そうだ、「自作の解説ほど退屈なものはない」が長年培った価値観の一つだった、ということを書いていたんだった。
私は「音楽はそれ自体がすべてを語る」として、たとえ「自称」アーチストであろうと、いったん発表した自分の作品を過剰に説明するのはよくないことだと思いこんでいたんだ。

けれども事ここにいたって、よほどの一流以外は「自己宣伝を怠ることなかれ」がデフォルトとなっている。臆面もなく自分語りできることが今や必須となっている。誠実に、よい作品をコツコツと作るだけは、今や美徳ではなく怠慢とみなされる。自分を売りこむことができない者は、本気じゃないと判断される。自己宣伝に長けたヤツが勝利をつかむ。

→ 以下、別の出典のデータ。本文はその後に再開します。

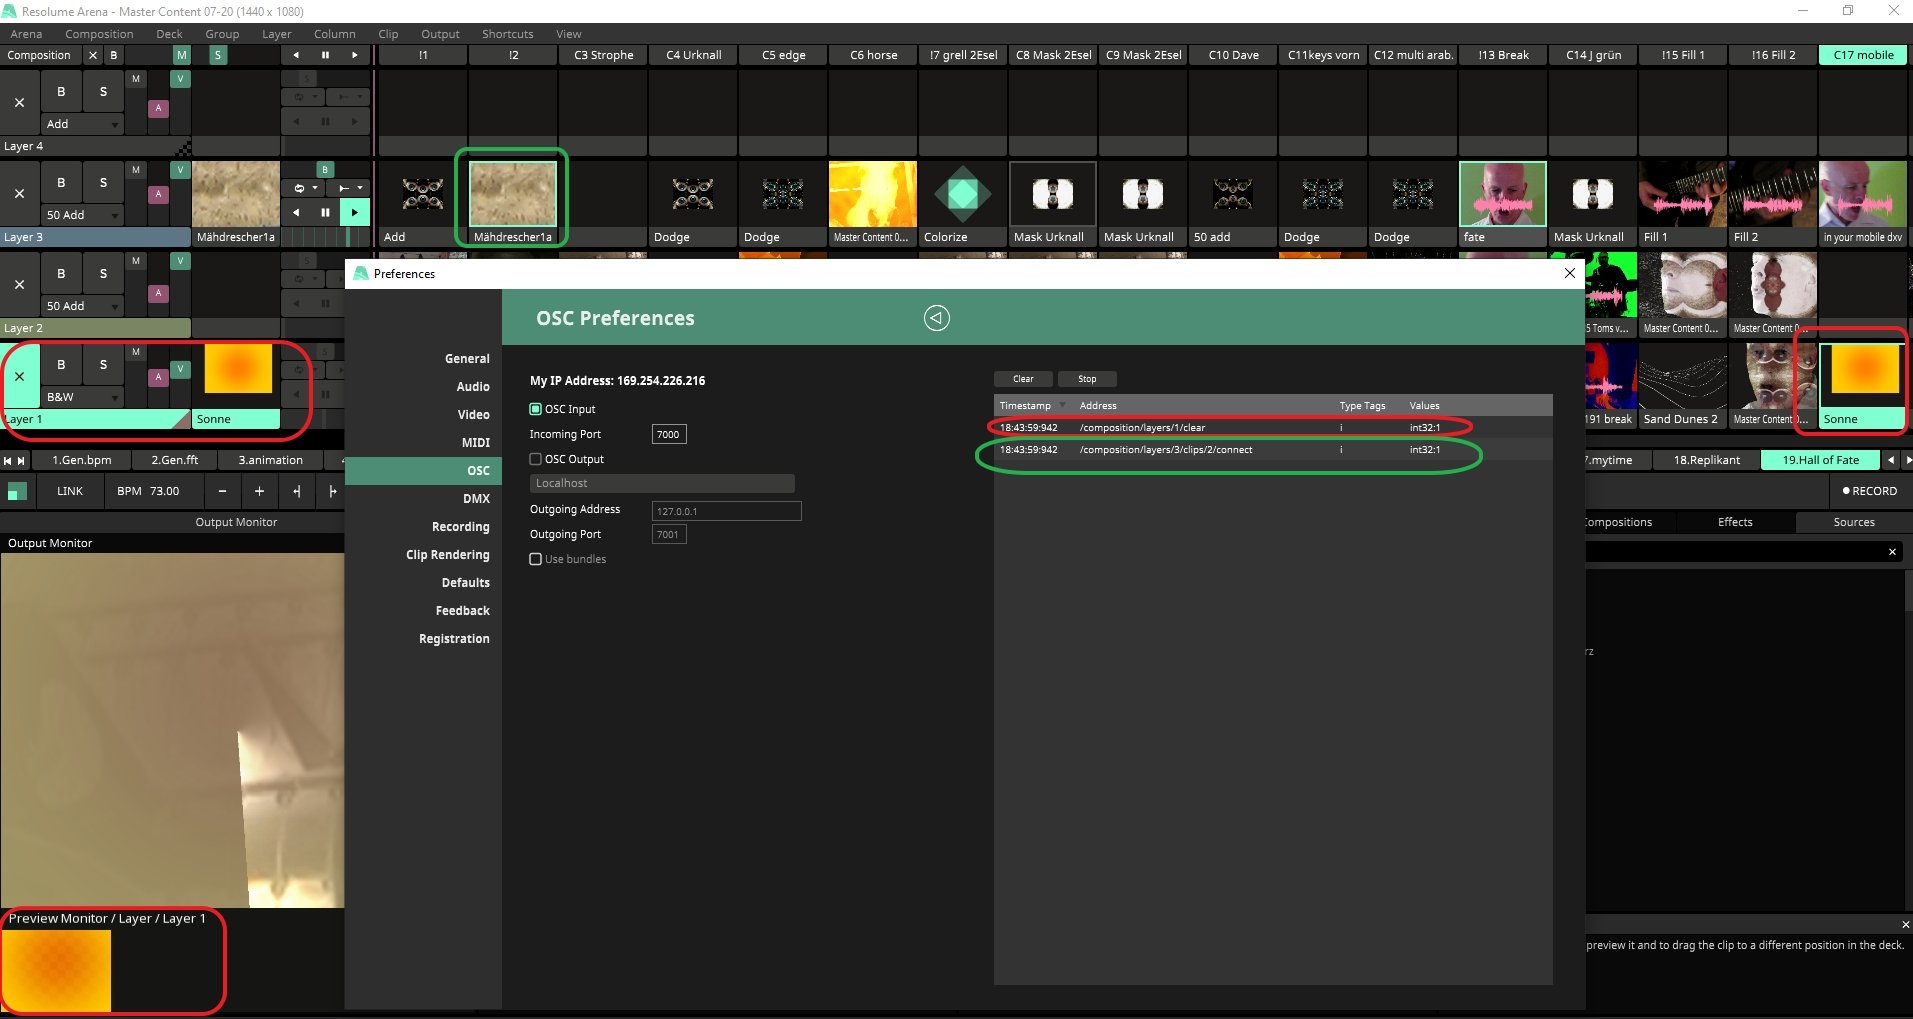Image resolution: width=1913 pixels, height=1019 pixels.
Task: Click the Clear button in OSC monitor
Action: pos(1023,379)
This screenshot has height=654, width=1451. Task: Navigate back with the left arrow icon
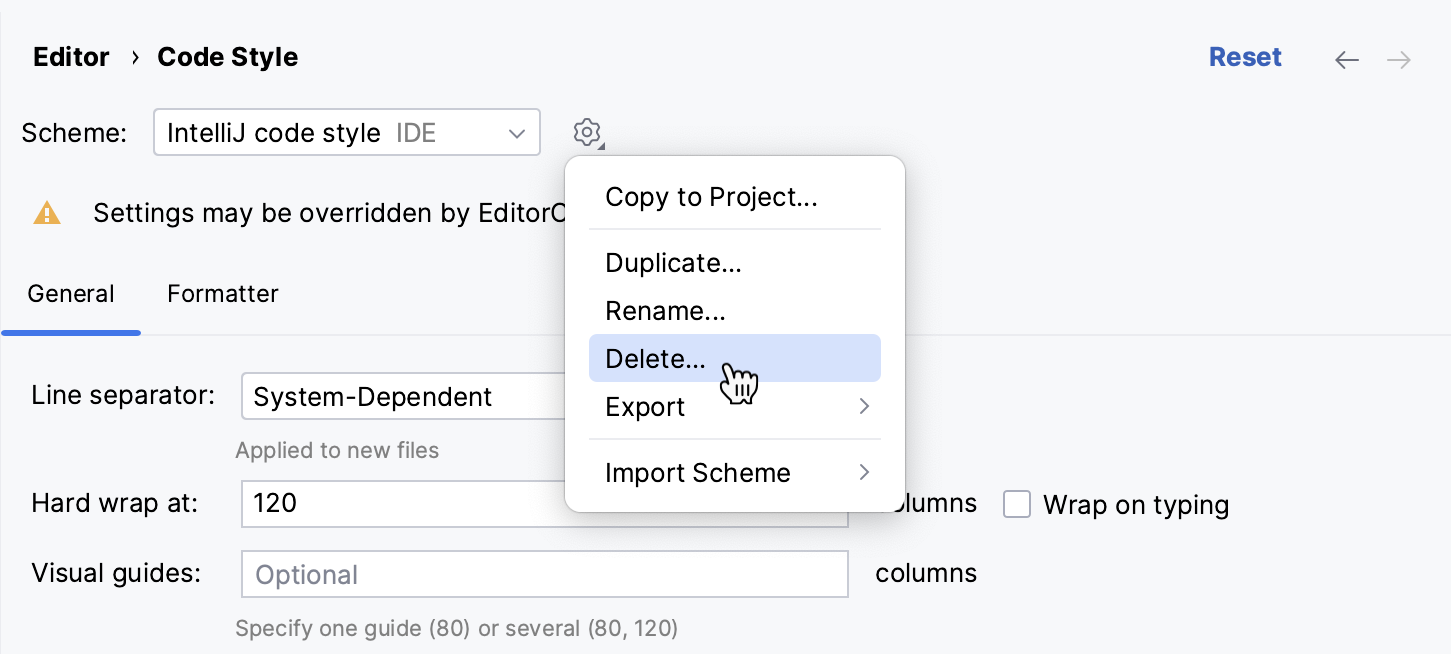click(1346, 58)
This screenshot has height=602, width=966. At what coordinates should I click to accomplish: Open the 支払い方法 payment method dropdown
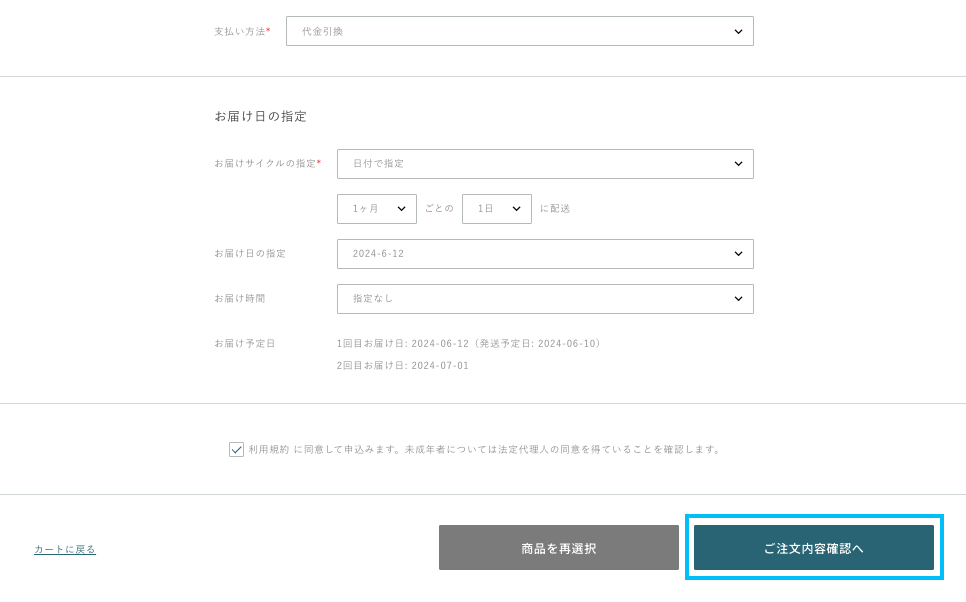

そういう時代に生きている以上、私もためらっていられない。呆れられ、「そっ閉じ」されてもかまうもんか、誰かがふり向いてくれるまで、たとえ居た堪れなかろうと声をあげ続けるぞ。と、まあ、そんな気持ちをむりやり奮い立てつつ、ぼくは五月雨式に、自分(の音楽)語りに勤しむのでした。
だって私、むかしみたく歌も演奏もできないもん。ライブ活動だなんて、そんなムリムリ。おつきあいしている音楽家もほぼ皆無だし。「人と人とのつながりこそがミュージシャンである証だ」とか高らかに謳われたら、胸中穏やかでいられなくなるし。私は一人ぼっちで音楽を作り続けていたんだ。「オール・バイ・マイセルフ」だよ。

それがひとり多重録音をはじめた動機なんだ。作詞、作曲、編曲、歌唱、演奏、録音の以外にもう一つ、今後は「プロモーション」をクレジットしなくちゃな。

 

そして「アップデート」について

期せずして、今朝がた投稿した記事が「アップデート問題」を扱っていることに投稿したあとで気づいた。しかし、前世紀に書いた歌詞に横溢する「旧さ」をアップデートする手段は、具体的にない。選択肢は以下の2つ。
①時代にそぐわず、問題ありな内容を更新した新録音を出す。
②リリース自体を諦める。

①は物理的に不可能だ。もはやかつてのように歌えないし、録音機材も持っていないから。「おんぼろクルマ」の致命的なミスは、そこだけピー音で隠したいくらいなんだが。
②については記事冒頭にも書いたが、実際に「この歌詞は今だと物議をかもす可能性がある」と判断して、お蔵入りにした曲がいくつかある。

アップデートに抵抗している? しているのかもな。「Cut 'N' Paste」って、そういう曲だよね。

いや、もちろん個人としてはアップデートしてますよ。だから過去の歌詞の欠点も認識できるわけだし。人間として、年々まともになっているはず。少なくとも「アップデートが足りない」などと謗られるいわれはないね。

まぁ岩下啓亮の自作への拘泥など、SNSの住民にはどうでもいいことだ。この記事も読まれまい。分かっているんだよ。長々と失礼しました。アデュー。